I used to get Ovulation Day sex as well. Its not really worth it. It almost takes effort to make sex stop being fun but she managed it.



oldshirt said:


> I will even through in that I do not have anything against porn and think in some circumstances it can be positive... but since the new year I have decided I don't want to watch other people have sex lives and I have gone no-fap.


This is more ironic than anything but I've more or less started this with Lent. It didn't seem to really make me feel less alone or less lacking in my solitude so I stopped.



oldshirt said:


> The next day, I am driving to work and she calls me and starts crying in the phone saying she "needs" to reconnect and get close to me again and that she does not want to be alone.


She doesn't really want to reconnect. She really doesn't want to be alone.



oldshirt said:


> So all is well and I am over the moon happy now that we are getting back together and going to live happily ever after right??? NO. In fact, my reaction to all of this is what is really surprising me. Instead of being happy and grateful and joyous looking towards the future of trying to reconcile......

§ **Stated exercise**
Reproduce the stretch of the forum thread from "She doesn't really" through "trying to reconcile......".

§ **Data provided**

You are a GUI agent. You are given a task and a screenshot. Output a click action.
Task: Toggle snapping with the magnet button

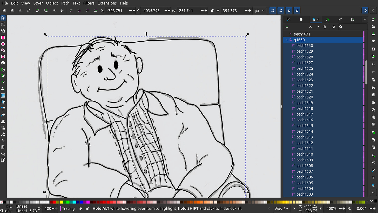point(365,11)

§ **Written reply**
She doesn't really want to reconnect. She really doesn't want to be alone.



oldshirt said:


> So all is well and I am over the moon happy now that we are getting back together and going to live happily ever after right??? NO. In fact, my reaction to all of this is what is really surprising me. Instead of being happy and grateful and joyous looking towards the future of trying to reconcile......